SIR HOWARD. I am really very sorry that my sister-in-law has taken so serious a liberty, Captain Kearney. It is a mania of hers—simply a mania. Why did your men pay any attention to her?

KEARNEY (with gravely dissembled humor). Well, I ahsked that question too. I said, Why did you obey that lady's orders instead of waiting for mine? They said they didn't see exactly how they could refuse. I ahsked whether they cawnsidered that discipline. They said, Well, sir, will you talk to the lady yourself next time?

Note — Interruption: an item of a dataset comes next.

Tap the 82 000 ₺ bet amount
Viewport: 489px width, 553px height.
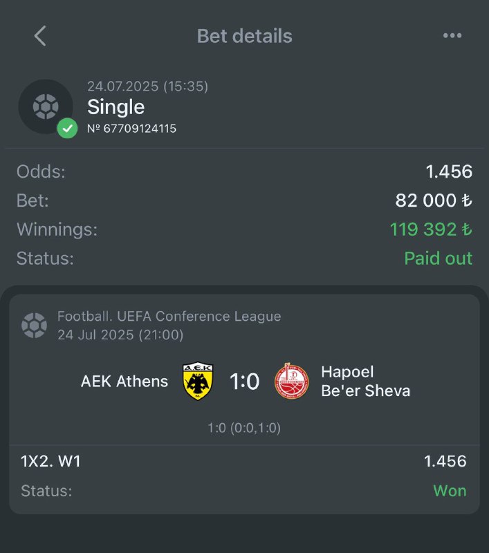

LADY CICELY. I'm so sorry. But you know, Captain, the one thing that one misses on board a man-of-war is a woman.

KEARNEY. We often feel that deprivation verry keenly, Lady Waynflete.

LADY CICELY. My uncle is first Lord of the Admiralty; and I am always telling him what a scandal it is that an English captain should be forbidden to take his wife on board to look after the ship.

KEARNEY. Stranger still, Lady Waynflete, he is not forbidden to take any other lady. Yours is an extraordinairy country—to an Amerrican.

LADY CICELY. But it's most serious, Captain. The poor men go melancholy mad, and ram each other's ships and do all sorts of things.

SIR HOWARD. Cicely: I beg you will not talk nonsense to Captain Kearney. Your ideas on some subjects are really hardly decorous.

LADY CICELY (to Kearney). That's what English people are like, Captain Kearney. They won't hear of anything concerning you poor sailors except Nelson and Trafalgar. YOU understand me, don't you?

KEARNEY (gallantly). I cawnsider that you have more sense in your wedding ring finger than the British Ahdmiralty has in its whole cawnstitootion, Lady Waynflete.